Finding God in the Cancer Ward

"I don’t know how people survive without the Lord," says Joel. "We met so many people in the cancer wing of St. Jude’s who knew that the Lord was the only way they were going to survive. There were so many instances where our faith was strengthened by someone we weren’t even sure was saved, but they were saying the same things my pastor would have been saying to me. It’s really a special place."

Me_and_Elizabeth_square.jpgBecause stem cell treatment destroys the body’s immune system, Elizabeth had to remain quarantined at St. Jude’s so she wouldn’t be exposed to any potentially life-threatening illnesses. Several times each week after work, Joel commuted 3.5 hours from Decatur to Memphis to be with Elizabeth and give his wife a chance to rest. During those commutes, he listened to sermons from people like Jim Berg, Dr. Bob Jones III, Dr. Bob Wood, Nathan Crockett and others. 

"God used those men and their preaching as well as personal friendships with some of them to keep our faith strong," says Joel. "They were our extended family, and through them I was reminded that God is more than enough."

Joel relied heavily on the prayers and encouragement of his BJU family during this intensely emotional and stressful time.

"When you come through Bob Jones, you never leave Bob Jones," he says. "It’s a special place full of special people who love God’s Word and love seeing God work in people’s lives. God loved our family through their faithfulness to pray and care."

God Will Bring You Through

"Dad, am I going to make it out of here?" The question was one Joel had been dreading, and one he didn’t have an answer for. So he responded to Elizabeth’s question with one of his own.

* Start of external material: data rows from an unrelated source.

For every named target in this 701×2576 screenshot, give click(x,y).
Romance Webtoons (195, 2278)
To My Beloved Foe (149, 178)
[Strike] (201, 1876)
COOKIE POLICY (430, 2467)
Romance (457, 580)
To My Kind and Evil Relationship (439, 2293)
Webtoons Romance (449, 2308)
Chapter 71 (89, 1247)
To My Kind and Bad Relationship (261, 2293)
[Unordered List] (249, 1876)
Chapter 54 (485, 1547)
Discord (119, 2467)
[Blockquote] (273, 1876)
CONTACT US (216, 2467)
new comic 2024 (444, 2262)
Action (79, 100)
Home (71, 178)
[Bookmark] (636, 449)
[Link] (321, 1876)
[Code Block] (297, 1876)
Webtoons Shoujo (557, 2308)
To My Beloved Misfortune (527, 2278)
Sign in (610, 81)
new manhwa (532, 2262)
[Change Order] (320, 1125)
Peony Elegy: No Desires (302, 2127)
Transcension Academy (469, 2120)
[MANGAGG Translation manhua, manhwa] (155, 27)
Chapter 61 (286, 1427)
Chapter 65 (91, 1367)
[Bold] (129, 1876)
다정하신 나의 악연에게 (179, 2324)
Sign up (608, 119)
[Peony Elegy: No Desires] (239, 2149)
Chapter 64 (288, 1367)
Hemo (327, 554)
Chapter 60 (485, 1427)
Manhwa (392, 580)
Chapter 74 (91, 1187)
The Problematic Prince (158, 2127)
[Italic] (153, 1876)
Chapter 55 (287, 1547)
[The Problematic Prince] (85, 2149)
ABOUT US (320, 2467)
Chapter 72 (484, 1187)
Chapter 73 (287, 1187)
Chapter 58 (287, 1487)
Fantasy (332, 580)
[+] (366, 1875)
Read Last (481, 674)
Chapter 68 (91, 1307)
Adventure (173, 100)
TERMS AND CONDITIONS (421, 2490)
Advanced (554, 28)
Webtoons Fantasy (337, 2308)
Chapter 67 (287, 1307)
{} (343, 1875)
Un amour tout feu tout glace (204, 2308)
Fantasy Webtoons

"Honey, why would you be worried about that? You’ve been raised to know your life is in the Lord’s hands, not ours and not the doctor’s. We have tremendous technology, but ultimately, you might walk out of here and get hit by a car. Let’s get death off our lips. Let’s quit worrying about dying. Because the day God wants you in heaven, you don’t want to be here a day longer. It’s time you lie there and ask God your questions and trust him with the answer. God brought you to this. He will get you through it."

The words seemed to come out of nowhere, but Joel knew they’d come from the Lord in his time of need. "Nothing in me would have given that answer except the Lord leading me in response to Elizabeth’s question," Joel says.

"It’s not impossible to be happy where God has put you," Joel told Elizabeth. "Lie here and pour out your heart to the Lord, and ask him to help you rest."

Patience Rewarded

That night, for the first time in weeks, Elizabeth slept for four hours straight. Even the nurses were surprised as they were used to coming in frequently to adjust equipment leads and the oxygen mask. 

"I don’t think Elizabeth remembers any of this event," says Joel. "I’ve asked her. But I remember it, and I remember knowing that the Lord was there showing us His love and sustaining grace at that moment and knowing that He would continue to do so."

It took upwards of 6 months before Elizabeth was feeling well again. But the stem cell treatment worked. Elizabeth has been in remission for the past three years. She is making plans to attend BJU as a nursing major, and Joel gives God all the glory. 

"When we are surrounded by our enemy, what hope do we have? We have to ask God to open our eyes so we can see the invisible. God is all-powerful and when he has a child in the midst of a trial, he is always there. We just have to see him through faith."